A conserved approach was taken by removing candidate marker genes with substantially different nucleotide compositions from the rest of the genome, measured with the genomic barcode. The distance distribution between the k-mer compositions of each gene in the genome and the average k-mer compositions of the whole genome is shown in Figure 1, which reveals that among the four candidate genes, Z1539 had a large k-mer composition-based distance to the average k-mer compositions of the genome, while the other three candidate genes had highly similar k-mer compositions to those of the whole genome, thus Z1539 was removed from our list of the candidate markers.
In preparation of our manuscript, the genome of a new strain of STEC (TW14359) was available with the 3 marker genes as we predicted here.
PCR was performed using the three predicted markers, wzy, Z0372, Z0344, and one STEC O157:H7 representative virulence gene (eaeA), on 18 STEC O157:H7 strains and 5 control organisms, including two non-O157 E. coli strains.

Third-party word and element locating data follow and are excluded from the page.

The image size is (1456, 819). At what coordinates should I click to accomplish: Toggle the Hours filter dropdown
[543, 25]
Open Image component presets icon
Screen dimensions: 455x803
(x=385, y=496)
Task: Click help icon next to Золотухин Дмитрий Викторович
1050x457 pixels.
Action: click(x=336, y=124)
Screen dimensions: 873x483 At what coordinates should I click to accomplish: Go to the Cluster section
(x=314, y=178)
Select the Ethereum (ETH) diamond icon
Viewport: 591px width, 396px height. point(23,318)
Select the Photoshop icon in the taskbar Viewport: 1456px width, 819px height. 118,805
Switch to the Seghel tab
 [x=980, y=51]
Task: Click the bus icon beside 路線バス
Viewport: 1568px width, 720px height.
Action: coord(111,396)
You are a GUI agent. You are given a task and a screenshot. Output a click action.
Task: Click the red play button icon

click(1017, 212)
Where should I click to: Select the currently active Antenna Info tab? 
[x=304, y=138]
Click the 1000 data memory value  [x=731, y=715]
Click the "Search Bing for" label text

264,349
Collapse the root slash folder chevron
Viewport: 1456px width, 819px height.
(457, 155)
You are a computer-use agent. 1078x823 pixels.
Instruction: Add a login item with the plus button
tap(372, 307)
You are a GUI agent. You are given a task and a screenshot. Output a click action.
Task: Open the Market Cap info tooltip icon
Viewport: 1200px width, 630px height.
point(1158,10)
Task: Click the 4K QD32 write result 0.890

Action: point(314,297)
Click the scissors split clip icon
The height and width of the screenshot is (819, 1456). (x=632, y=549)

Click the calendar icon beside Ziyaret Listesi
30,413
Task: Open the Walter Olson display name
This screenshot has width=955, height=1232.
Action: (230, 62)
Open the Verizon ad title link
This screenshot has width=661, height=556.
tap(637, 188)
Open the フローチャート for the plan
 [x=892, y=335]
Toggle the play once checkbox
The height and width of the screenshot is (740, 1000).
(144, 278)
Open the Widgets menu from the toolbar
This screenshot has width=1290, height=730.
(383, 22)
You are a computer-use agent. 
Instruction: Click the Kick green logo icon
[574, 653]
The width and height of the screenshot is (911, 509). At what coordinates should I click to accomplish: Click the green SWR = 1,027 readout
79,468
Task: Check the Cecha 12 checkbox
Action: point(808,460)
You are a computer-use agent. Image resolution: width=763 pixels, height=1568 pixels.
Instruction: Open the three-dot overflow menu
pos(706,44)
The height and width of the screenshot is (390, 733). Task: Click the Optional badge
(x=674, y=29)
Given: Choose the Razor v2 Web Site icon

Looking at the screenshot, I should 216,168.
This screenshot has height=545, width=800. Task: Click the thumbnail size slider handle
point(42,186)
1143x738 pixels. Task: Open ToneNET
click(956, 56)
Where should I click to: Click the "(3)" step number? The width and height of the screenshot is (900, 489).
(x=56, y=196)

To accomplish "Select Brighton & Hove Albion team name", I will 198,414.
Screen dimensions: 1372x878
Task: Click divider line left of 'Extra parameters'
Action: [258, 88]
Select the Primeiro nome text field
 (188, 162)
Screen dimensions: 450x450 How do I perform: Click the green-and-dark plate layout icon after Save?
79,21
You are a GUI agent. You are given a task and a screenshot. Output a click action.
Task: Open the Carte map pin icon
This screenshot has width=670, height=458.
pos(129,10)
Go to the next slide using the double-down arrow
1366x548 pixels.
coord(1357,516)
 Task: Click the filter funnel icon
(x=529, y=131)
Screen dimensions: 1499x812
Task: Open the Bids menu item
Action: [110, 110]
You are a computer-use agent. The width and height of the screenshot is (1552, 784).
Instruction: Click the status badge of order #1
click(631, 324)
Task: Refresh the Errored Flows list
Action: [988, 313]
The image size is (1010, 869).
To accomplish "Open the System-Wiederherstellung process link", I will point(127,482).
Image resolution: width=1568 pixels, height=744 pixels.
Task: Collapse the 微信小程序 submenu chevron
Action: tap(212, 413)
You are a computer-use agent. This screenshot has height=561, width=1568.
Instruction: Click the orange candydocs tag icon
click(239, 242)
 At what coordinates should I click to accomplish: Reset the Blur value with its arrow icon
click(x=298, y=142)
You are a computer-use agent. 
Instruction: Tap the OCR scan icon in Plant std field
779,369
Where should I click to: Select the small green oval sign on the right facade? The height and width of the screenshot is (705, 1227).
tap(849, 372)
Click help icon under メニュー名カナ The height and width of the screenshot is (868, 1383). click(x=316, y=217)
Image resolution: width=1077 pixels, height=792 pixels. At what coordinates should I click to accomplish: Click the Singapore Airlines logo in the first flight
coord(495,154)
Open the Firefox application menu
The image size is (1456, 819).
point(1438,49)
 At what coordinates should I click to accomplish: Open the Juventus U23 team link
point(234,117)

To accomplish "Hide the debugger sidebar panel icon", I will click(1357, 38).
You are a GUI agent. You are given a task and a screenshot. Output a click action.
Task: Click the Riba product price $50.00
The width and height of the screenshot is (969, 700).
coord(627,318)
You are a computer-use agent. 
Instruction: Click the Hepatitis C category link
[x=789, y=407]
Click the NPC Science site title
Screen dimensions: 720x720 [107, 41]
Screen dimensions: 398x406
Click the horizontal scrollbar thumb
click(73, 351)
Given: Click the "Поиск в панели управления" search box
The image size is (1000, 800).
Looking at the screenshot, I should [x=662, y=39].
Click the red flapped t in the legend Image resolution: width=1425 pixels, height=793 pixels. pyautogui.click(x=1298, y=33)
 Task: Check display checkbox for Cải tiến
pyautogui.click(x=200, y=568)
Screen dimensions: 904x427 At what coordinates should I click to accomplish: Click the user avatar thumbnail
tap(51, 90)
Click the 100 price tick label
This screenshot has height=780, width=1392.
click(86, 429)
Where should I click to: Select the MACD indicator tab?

The 18 STEC O157:H7 strains were detected using the three genes, with an accuracy of 100% compared to 77.8% using the existing marker eaeA (Figure 2). The virulence genes stx1 and stx2 were present in the 18 STEC O157:H7 strains. Both sets of markers did equally well without any false predictions on the control samples.
The accelerated production of microbial genome sequences provides a unique opportunity for the early diagnosis of pathogenic microbes based on comparative genomic studies. Due to the extremely complex and varied STEC genotype, the current diagnostic targets cannot meet the demand for rapid, accurate diagnosis of this pathogen. Furthermore, a number of multi-drug resistant bacteria strains survive in the natural environment and pose a great threat to the human health, and the multi-drug resistance results from the horizontally transferable genes. So it is essential to identify these genes specific to a group of closely related pathogenic microbes, and the microbes should be early diagnosed by detecting these marker genes.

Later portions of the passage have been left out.